If there’s one thing I’m learning more and more on this journey, it’s not apologizing for how I feel.

Don’t get me wrong, it’s not as though I’m walking around saying, “hey, guy, maybe buy some pants that cover your ankles. It’s not as cool as you think and will probably be out of style in like, 4 months, anyway. And, your socks are obnoxious, by the way” Or, asking the less-than-adept patrons at the Superstore why they like wasting 4 weeks of my life not being able to use the extremely on-screen guided self-checkout lanes. “This machine does not accept cash. Would you like to proceed with your order?” – “Yes”. Then, when it comes to pay, they’re blowing up the attendant because all they have is paper money. It’s not even like I needed these bananas all that bad, anyway.

I digress.

When I speak about “how I feel”, I mean, who I really am when it comes to my Heart.

When I’m coming from my Heart, I’m telling someone how much they mean to me. Or, it’s trying to, with kindness and understanding, derail a person’s rant or anger not worrying that they might think I’m not supporting them. I’m supporting them. I’m just not supporting their anger because it doesn’t get anyone anywhere. Or, it’s speaking up (not always. At the least, not joining in) in defense of whoever isn’t there, that’s getting torn to ribbons by everyone else. Or, it’s stuff like writing, “Love is always working overtime” on the white board in my office not giving a shit who sees it.

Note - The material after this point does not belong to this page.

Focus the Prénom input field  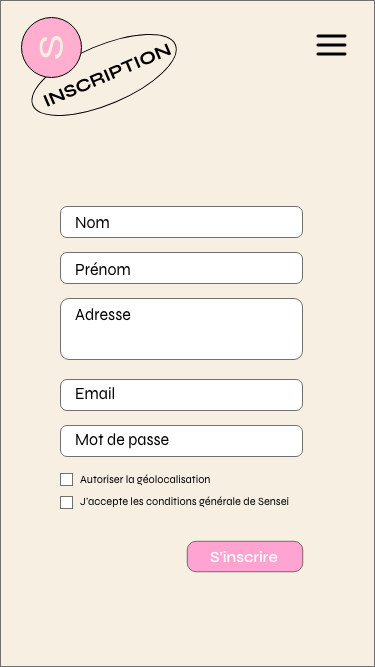[x=182, y=268]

When you’re coming from your Heart, there’s nothing to be sorry for or embarrassed about. Granted, sometimes I think I’m being a bit of a wuss or overly dramatic with certain things I share, but if that’s the case, so be it. Truthfully, there’s more than enough things I’m not okay with about myself, that if I’m not okay with who my Heart wants me to be, which is to be my true self, then I might as well board the Titantic.

The great thing about living from your Heart is that it doesn’t know what fear is. Maybe it seems like it does, but that’s not your Heart talking. That’s the rest of you. It’s your over-thinking brain and your predisposed nature to expect the worst and your loud-mouthed ego that doesn’t want you to be a beautiful messenger of Love. It’s everything other than your Heart trying to sabotage you. There’s nothing wrong with using with your head, but don’t substitute for it for what you feel in your Heart.

Being who you really are, Love, will be supported by the universe. If we want it to, if we’re open to the idea; the universe will have your back. It’s not going to give you anything you don’t need right then. And, there’s never anything to be scared of. Ever.

If there’s one thing I’m learning more and more on this journey, it’s not apologizing for who I am.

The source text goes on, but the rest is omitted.